Beverly: These are the oldest breed known to man. They’re from Israel and they’re actually in the Bible. They’re in Genesis 28 to 30 — they’re Jacob’s. Very, very special. They have anywhere from two to six horns.
Miranda: Yeah, they really do have a lot of horns.
Three dogs came rushing up to the fence.
Beverly: Her name is Raspberry, and then the black one’s Squooshy, and the big one is Puppy-Puppy. If you hand-feed them they’re wonderful, but they’re wild if you don’t.
Miranda: Were these ones hand-fed?
Beverly laughed, so I laughed. I suggested we go inside, so I could interview her away from the sound of the birds. We went in the kitchen and she prepared the kittens’ lunch while we talked.
Miranda: Give me a sense of your history.
Beverly: I started off with one female.
Miranda: Okay. And you’re from?
Beverly: I’m from Huntington Beach.
Miranda: How long have you lived here?
Beverly: Let’s see — thirty-seven years? Since ’72.
Miranda: How do you make an income?
Beverly: The cats. The birds are not cutting it right now — they’re just not.
Miranda: Do you notice the economy? Does that affect it at all?
Beverly: Oh, yeah. They’re not buying like they used to.
Miranda: Do you have a computer?
Beverly: I do, but I don’t use it.
Miranda: So no online selling — none of that.
Beverly: Uh-uh. And that’s a down thing too, because everybody does it by computer now. I’m hurting my own self, but I don’t have the time or the energy. I just don’t. I’m not interested in computers.

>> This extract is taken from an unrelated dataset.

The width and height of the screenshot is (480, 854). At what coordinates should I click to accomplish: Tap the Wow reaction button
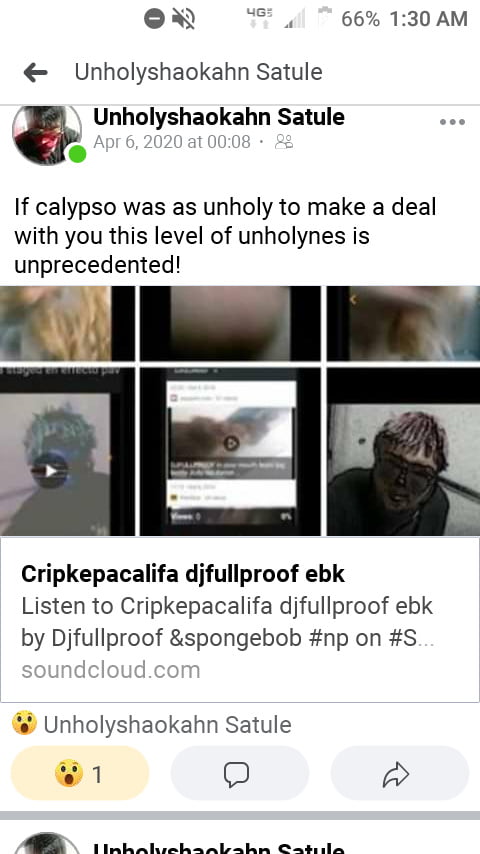coord(80,773)
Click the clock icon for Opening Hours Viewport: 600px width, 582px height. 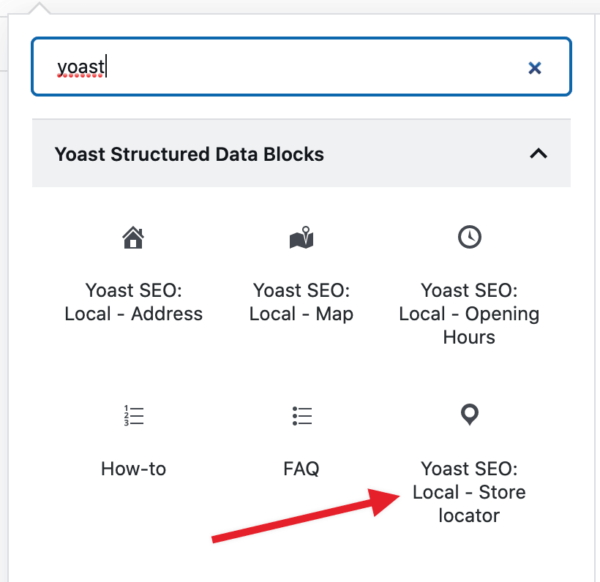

Miranda: You’ve got a lot else to keep you busy. Do you feel like you have a community here or are you pretty isolated? What’s it like in this area?
Beverly: People-wise? Yeah, I’m isolated.
Miranda: What’s been the strangest part of your life so far?
Beverly: Losing my husband was the worst.
Miranda: Would you say he was the love of your life?
Beverly: Yeah.
Miranda: How old were you when you met him?
Beverly: Sixteen.
Miranda: So how did you meet him?
Beverly: At church. A very handsome man. Blue eyes, six foot two, six foot three — really sharp.
Miranda: And do you have pictures?
Beverly: I do, but I’m embarrassed. My husband, Fernando — I would feel bad for him.